**WHAT TO WORK ON:**
Continue the news article about the Cleveland Browns' quarterback decision, picking up after its final sentence.

**SELECTION:**
==*==

BEREA, Ohio (AP) Norv Turner will call plays for the Browns' next season. It's not yet certain who will run them.
At a press conference to introduce Turner, San Diego's former coach as his offensive coordinator, Chudzinski would not commit to Weeden, who had an uneven rookie season after he was drafted in the first round last year. Chudzinski is keeping his options open, which doesn't mean he's opposed to Weeden keeping his job.
But Chudzinski wasn't involved in the process to select Weeden and it only makes sense that he will do his own evaluation before making decisions on any players. Cleveland could opt to sign a quarterback in free agency, draft another one - they pick sixth overall - stick with Weeden or promote backup Colt McCoy.
There's time and Chudzinski intends to use it. He's been too busy hiring his assistants to judge what he's inheriting, which is why he won't pencil Weeden in as the starter.
It's too early to be sure of anything.
"That's premature to say any of that," he said. "Until we all get together, we get the staff set, we get a chance to sit down and talk through personnel and everybody's on the same page with those things. You don't know watching tape necessarily how guys are. Sometimes guys will get out there and they get into the system and maybe it's a better fit. Maybe you see some things that you didn't see from tape, whether its game tape or practice tape so you just never know."
Weeden won't be handed anything by Cleveland's new regime and Chudzinski, who was hired as Cleveland's sixth coach since 1999 on Jan. 11, isn't rushing into such an important decision. The Browns have opened the season with a new starting quarterback in each of the past five years.
The 29-year-old passed for 3,385 yards but completed only 57 percent of his throws in Cleveland's West Coast system. He had 14 touchdowns, 17 interceptions and his 72.6 rating was 29th among the league's 32 starters.

==*==

**PROVIDED DATA:**
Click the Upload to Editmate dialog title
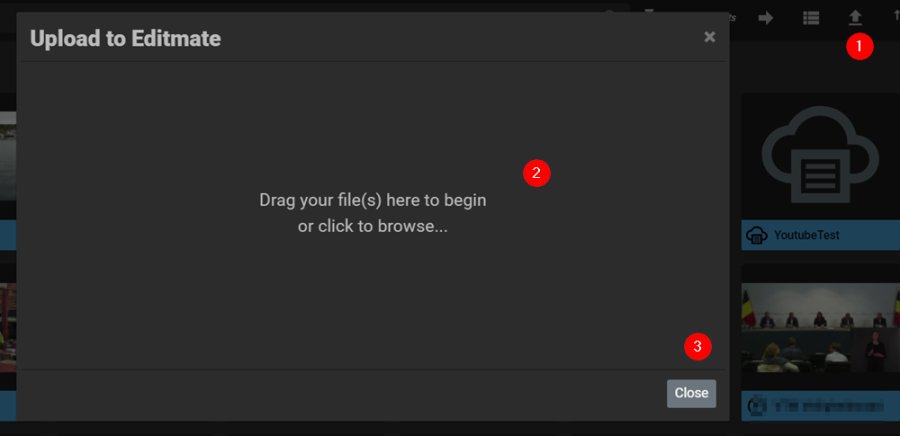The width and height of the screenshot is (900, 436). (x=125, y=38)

==*==

**WRITTEN REPLY:**
Turner will also coach Cleveland's quarterbacks and is looking forward to working with Weeden, who made 15 starts before missing Cleveland's finale at Pittsburgh with a sprained shoulder. Like Chudzinski, Turner would not offer a strong opinion - positive or negative - on Weeden, but said he's got some intangibles to build upon.
"I look at things where I know he has to improve and needs to get better to do the things we want him to do, but I think he has a lot of the skill set that we're looking for," Turner said. "Again, this is early in terms of an evaluation, but he does have a big arm and he can throw the ball up the field."
Turner wasn't modest in predicting he can get the most out of Weeden's potential.
"There's a lot of guys that I've been with that I think have had their best seasons while I was coaching them," he said.
As far as play-calling duties, Chudzinski was happy to hand them over to Turner, who he said has been "one of the best play callers in the league for a long time." They worked together in San Diego - Chudzinski coached the Chargers tight ends under Turner - and already have a trusting relationship.
Chudzinski said having someone with Turner's vast NFL experience is a huge plus, particularly for a rookie head coach.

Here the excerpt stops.